> DATA ENTRIES

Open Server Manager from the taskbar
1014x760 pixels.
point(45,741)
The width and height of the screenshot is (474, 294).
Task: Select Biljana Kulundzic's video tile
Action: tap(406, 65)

---

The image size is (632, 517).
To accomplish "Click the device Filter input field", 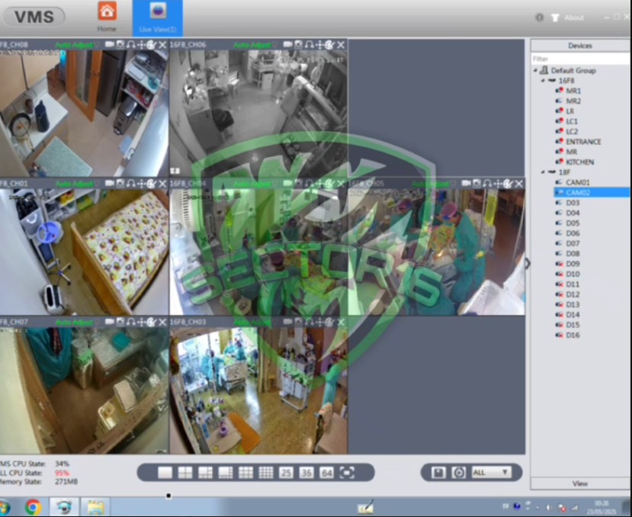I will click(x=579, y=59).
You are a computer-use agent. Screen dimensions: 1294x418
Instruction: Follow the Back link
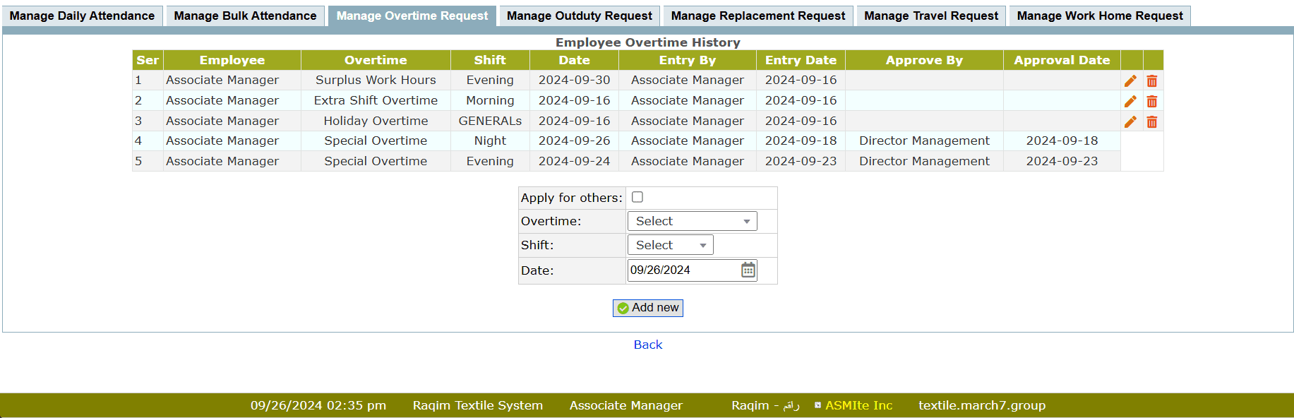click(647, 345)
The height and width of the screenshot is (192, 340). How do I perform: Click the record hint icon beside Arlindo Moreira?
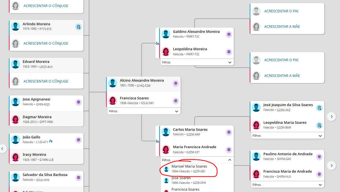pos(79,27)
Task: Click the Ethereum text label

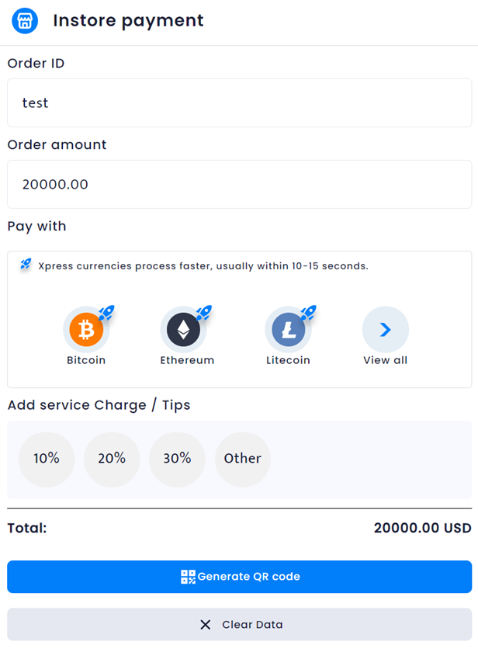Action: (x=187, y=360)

...

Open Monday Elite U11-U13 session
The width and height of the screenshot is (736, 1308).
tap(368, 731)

> PROBLEM DETAILS
Repeat the records word for word, from the line containing "Open Server Manager from the taskbar" down to the line containing "Action: tap(406, 65)", including both of those lines.

> SOLUTION FOR THIS PROBLEM
Open Server Manager from the taskbar
1014x760 pixels.
point(45,741)
The width and height of the screenshot is (474, 294).
Task: Select Biljana Kulundzic's video tile
Action: tap(406, 65)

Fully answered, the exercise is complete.